The famous Chinese movie star Chen Xiao Ching once said, “It’s hard being a person, harder being a woman, and even harder being a famous woman.” What about being a transgender woman? Pauline Park, the chair of the New York Association for Gender Rights Advocacy, understands best the weight of this question.
Whenever someone asks Park where she is from, Park never knows how to answer. Park and her brother were adopted by a Caucasian couple from a Korean orphanage when Park was only eight months old. Growing up in a small town in Wisconsin, Park and his brother were the only non-white residents. When he was in elementary school, teachers and parents looked at Park and his brother curiously and asked, “Whose children are these?”
“Ever since I was a kid, I never knew where I belonged. I was born in Korea but I have never been there. I grew up in America but people call me Chinese or Japanese,” Park says.
Even more confusing for her was her sexuality. “When I was little, I felt that I was a girl. I was just a girl’s soul in a boy’s body,” she says. In 1978, Park and her brother left home to attend college in Madison, Wis. Madison had a more active gay and lesbian community, and the university had a center for gay and lesbian students. This was where Park and her brother came out as openly gay.
Park’s adoptive father passed away when she was 12. Not wanting to upset her adoptive mother, a devout Christian, Park hid her sexuality from her even after she came out of the closet. Even when a male admirer came to her house and roused suspicion from her mother, she still did not admit to being gay.
In 1981, Park left for the London School of Economics and fell madly in love with the first man she has ever lived with. She began dressing and living as a woman. Three years later, when Park graduated and returned to America to work in Chicago, her boyfriend traveled from London to see her. After her boyfriend left, Park’s adoptive mother finally openly talked about her son’s sexuality.
“She said to me, she knows that this man was my boyfriend. She didn’t use the term ‘gay,’ but she was subtly expressing to me that she can accept this,” Park says.
Her mother’s understanding had touched her deeply, but what Park didn’t know was that it would be the last time they would see each other. Three days later Park received a phone call from home, informing her that her mother had died from a heart attack. Although she does not think that her mother’s death had any relation to acknowledging her son’s sexuality, Park says, “Obviously, that was the last challenge of her life.”
After her mother died, Park felt more and more that the homosexual identity did not fully represent how she felt. She began to completely abandon the lifestyle of a man and formally lived a woman. But because Park did not undergo surgery or hormone therapy to completely change her physical appearance, new challenges began to surface.

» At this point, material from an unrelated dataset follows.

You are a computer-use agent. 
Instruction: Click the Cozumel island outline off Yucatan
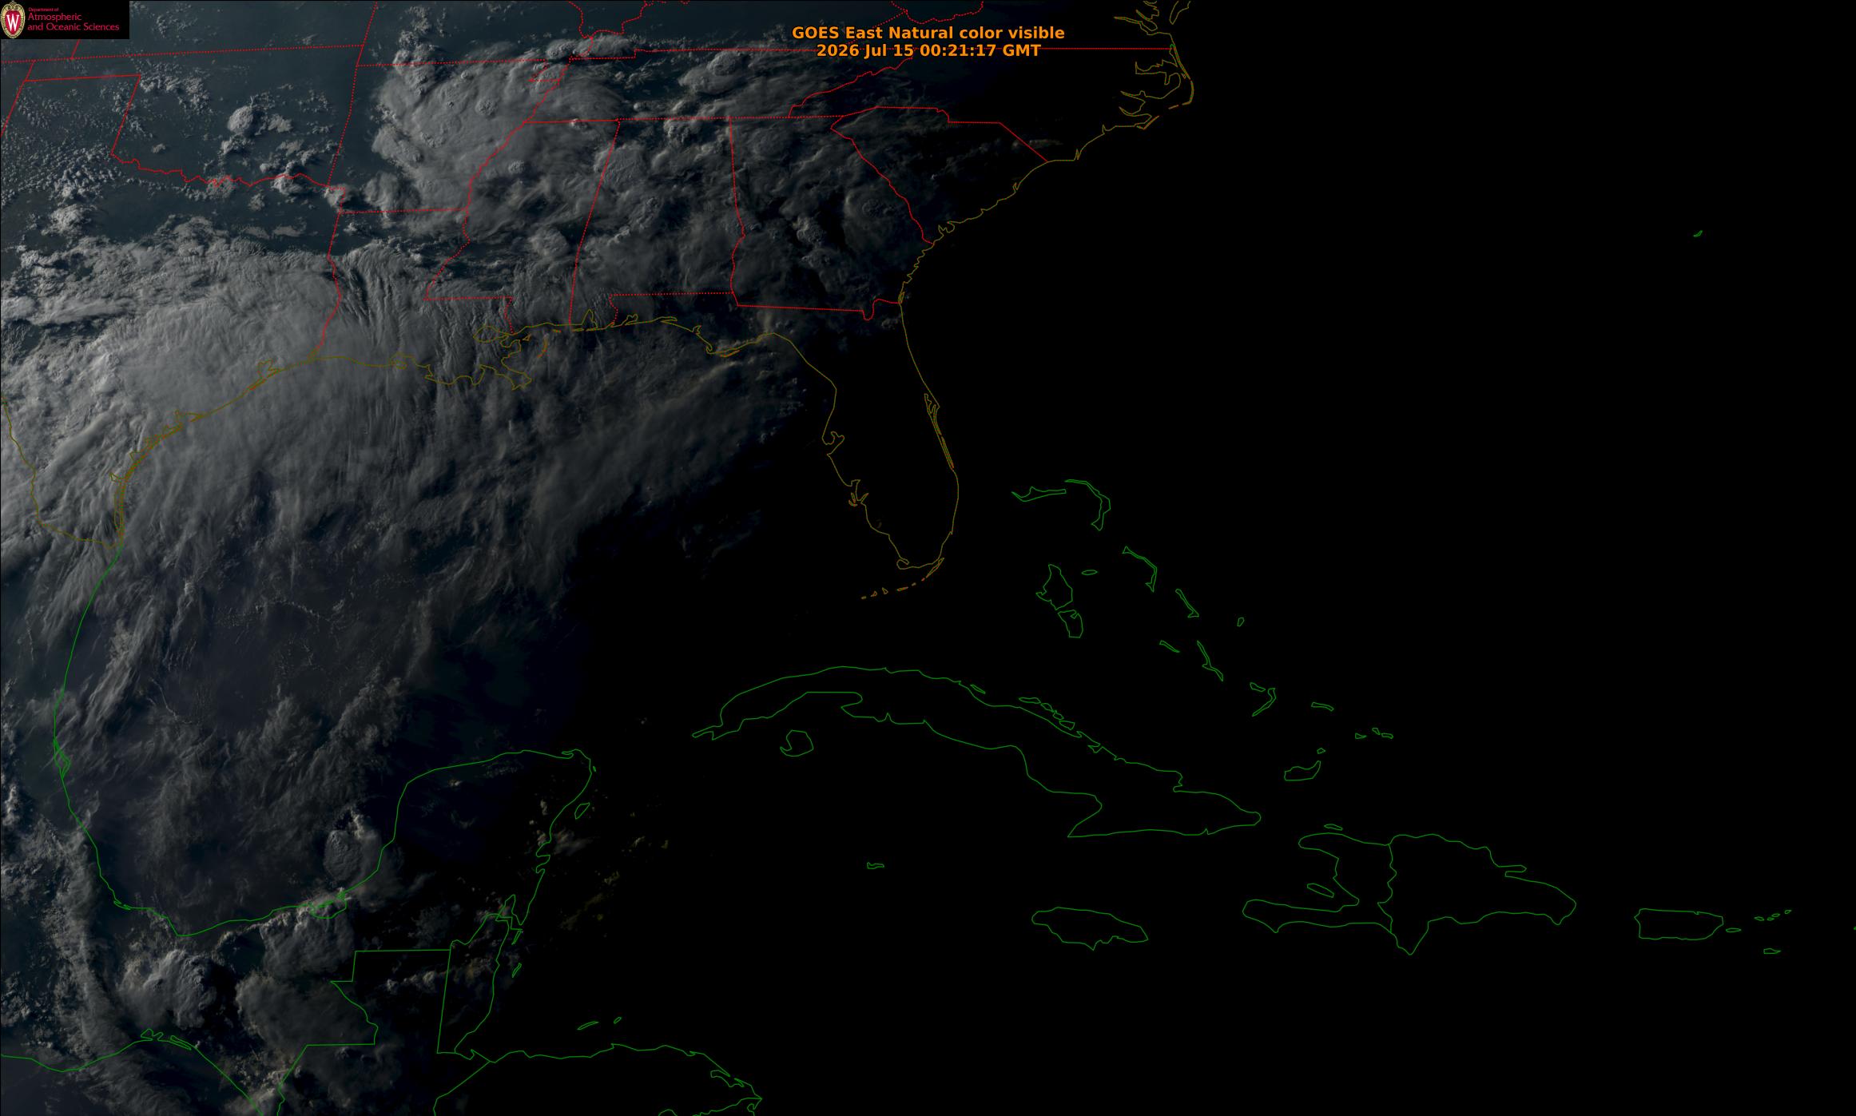(x=582, y=811)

In 2004, Park was at a restaurant with friends and was surrounded by security guards after she went to the ladies’ room. Park sued the security company. A year later, New York City amended an anti-discrimination ordinance to include gender identity, and whether it is different than a person’s biological sex. Based on the new law, the security company settled with Park, marking a milestone in the rights of the transgender community in New York.
Today, Park lives in New York City, where she has been for the last ten years. She is an advocate for the transgender community and established Iban/Queer Koreans of New York, the first organization for Korean-American gays and lesbians. In this diverse city, she finally has found the sense of belonging that she has been looking for. In her home in Queens, she plays Chopin and Bach on her piano, melodies that remind her of her home in Wisconsin where she would play the piano for her mother and grandmother.
“In music, all sense of confusion and fear disappears. I feel that the me in the past and the me now have finally united as one, becoming the real me.”